**Task statement**
Your answer should consist of the lines in the following data that contain "with".

**Data provided**

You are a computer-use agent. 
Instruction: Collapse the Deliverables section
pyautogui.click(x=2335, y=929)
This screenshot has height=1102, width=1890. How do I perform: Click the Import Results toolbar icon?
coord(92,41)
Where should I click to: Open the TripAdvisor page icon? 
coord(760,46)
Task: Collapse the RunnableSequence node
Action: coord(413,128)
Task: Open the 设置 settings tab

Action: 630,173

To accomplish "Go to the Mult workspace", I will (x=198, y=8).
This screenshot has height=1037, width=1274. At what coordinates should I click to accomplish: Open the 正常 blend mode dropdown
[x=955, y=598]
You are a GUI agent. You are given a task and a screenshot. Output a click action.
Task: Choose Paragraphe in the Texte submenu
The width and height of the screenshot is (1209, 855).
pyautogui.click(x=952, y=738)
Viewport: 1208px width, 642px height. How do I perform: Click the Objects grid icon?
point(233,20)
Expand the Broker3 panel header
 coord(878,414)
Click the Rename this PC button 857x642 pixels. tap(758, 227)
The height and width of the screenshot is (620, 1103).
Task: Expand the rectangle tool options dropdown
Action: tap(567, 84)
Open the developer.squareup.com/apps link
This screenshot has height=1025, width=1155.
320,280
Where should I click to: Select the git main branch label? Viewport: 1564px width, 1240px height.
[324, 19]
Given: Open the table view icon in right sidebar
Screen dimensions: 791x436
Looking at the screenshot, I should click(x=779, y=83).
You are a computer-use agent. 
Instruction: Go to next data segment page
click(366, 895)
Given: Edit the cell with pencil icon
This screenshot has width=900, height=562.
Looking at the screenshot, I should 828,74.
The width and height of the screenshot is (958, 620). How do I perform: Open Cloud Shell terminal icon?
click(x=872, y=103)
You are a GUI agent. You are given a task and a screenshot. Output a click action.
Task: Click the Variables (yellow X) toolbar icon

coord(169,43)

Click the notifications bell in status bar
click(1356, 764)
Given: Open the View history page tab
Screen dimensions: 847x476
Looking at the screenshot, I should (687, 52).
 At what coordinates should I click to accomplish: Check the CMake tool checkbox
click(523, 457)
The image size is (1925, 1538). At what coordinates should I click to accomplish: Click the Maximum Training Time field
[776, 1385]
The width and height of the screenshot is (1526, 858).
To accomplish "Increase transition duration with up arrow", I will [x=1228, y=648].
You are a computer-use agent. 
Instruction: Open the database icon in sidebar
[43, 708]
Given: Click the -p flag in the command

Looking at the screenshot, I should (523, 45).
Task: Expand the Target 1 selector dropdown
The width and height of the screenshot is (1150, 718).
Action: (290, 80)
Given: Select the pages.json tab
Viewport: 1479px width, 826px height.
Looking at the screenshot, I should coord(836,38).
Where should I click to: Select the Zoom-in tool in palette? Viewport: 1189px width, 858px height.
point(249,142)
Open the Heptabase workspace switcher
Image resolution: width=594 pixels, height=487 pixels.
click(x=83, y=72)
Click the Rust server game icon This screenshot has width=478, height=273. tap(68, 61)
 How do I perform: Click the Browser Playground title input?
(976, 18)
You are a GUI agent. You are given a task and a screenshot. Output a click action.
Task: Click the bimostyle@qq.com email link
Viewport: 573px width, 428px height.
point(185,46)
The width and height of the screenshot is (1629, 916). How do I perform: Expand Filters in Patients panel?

**Exercise response**
Given: Edit the cell with pencil icon
To accomplish "Increase transition duration with up arrow", I will [x=1228, y=648].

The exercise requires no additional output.